感谢邀请回答。
人工智能现在有2个方向。
一。机器学习
机器学习首先要介绍的是sklearn,这个是开源的基于python语言的机器学习工具包。其中包含了有分类、回归、聚类、降维、模型选择、预处理等大多数机器学习算法包和数据处理包。
预处理:特征提取和归一化。
分类:识别某个对象属于哪个类别
回归:预测与对象相关联的连续值属性
聚类:将相似对象自动分组
降维:减少要考虑的随机变量的数量
模型选择:比较,验证,选择参数和模型。
每种算法库具体包含的具体算法如下。
除了sklearn外,机器学习三大神器GBDT、XGBoost、LightGBM也是参加竞赛和优化算法的必备。
GBDT用来做回归预测,调整后也可以用于分类。
XGBoost能自动利用cpu的多线程,而且适当改进了gradient boosting,在代价函数里加入了正则项,用于控制模型的复杂度。
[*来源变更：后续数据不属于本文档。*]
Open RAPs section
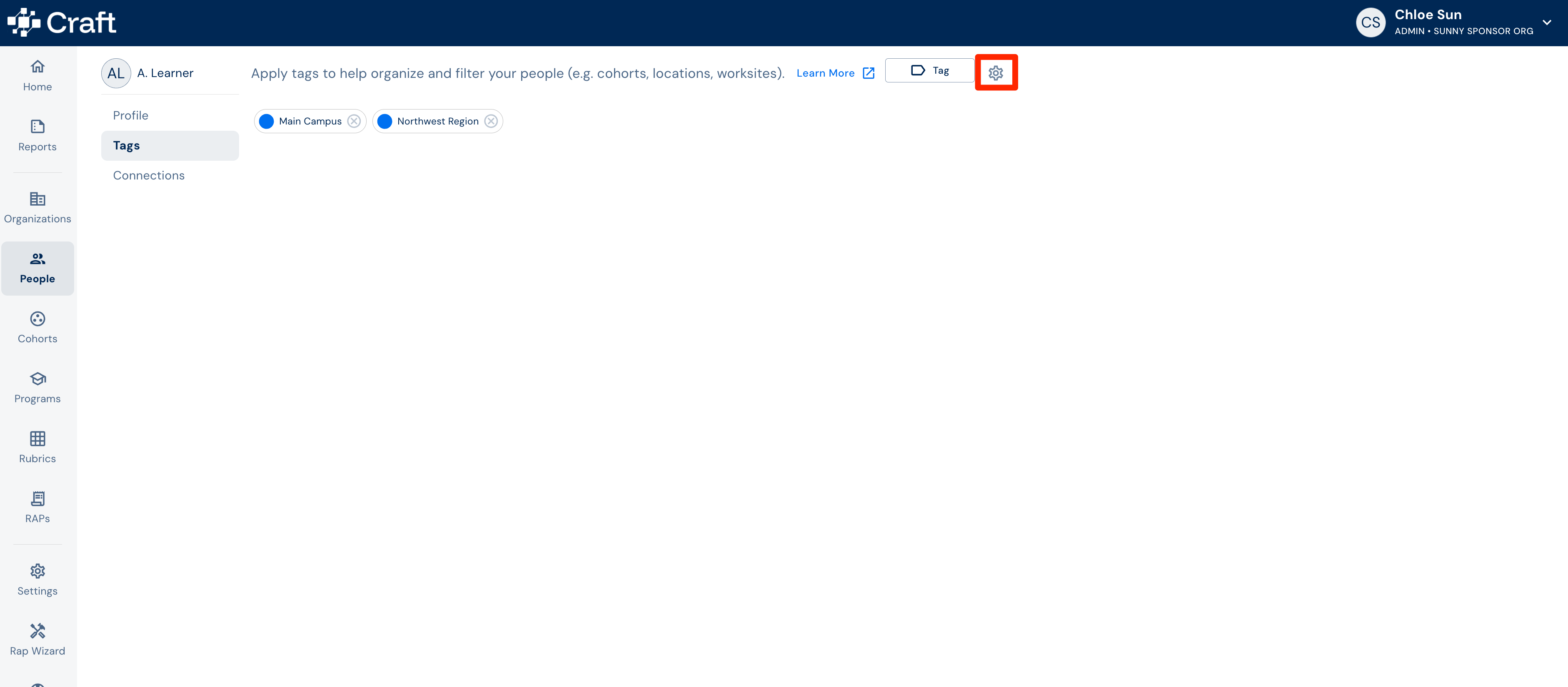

lightGBM:基于决策树算法的分布式梯度提升框架。相比于xgboost,速度更快 内存消耗更低。是现在最常用的竞赛快速提升神器。
说完了机器学习,就进入人工智能的最神奇的深度学习了。
二。深度学习
在Python范围内,深度学习的框架真是百花齐放。最正统的就是TensorFlow。Google出品,出身名门。当然,大宅门里不一定最好用,一直盯住TensorFlow使用中为人诟病的艰难语法,有好心人出了一个优化版本,Keras,非常好用。在TensorFlow 2.0中干脆将Keras纳入豪门,和TF合二为一了。
Theano 是诸多学习框架的“发言人”,用他写代码,可以保证你的深度学习代码灵活实现算法,但这个框架学习比较困难。
如果搞科研,亚马逊(Amazon)选择的深度学习库,并且也许是最优秀的库。但Mxnet币Theano还难学,大家掂量着来吧。
另外,好用强大的FaceBook出品Pytorch你一定要试试。它完全地对动态图的支持让人耳目一新。
谢谢大家,希望你看完本文后,能选择适合你的Python人工智能框架。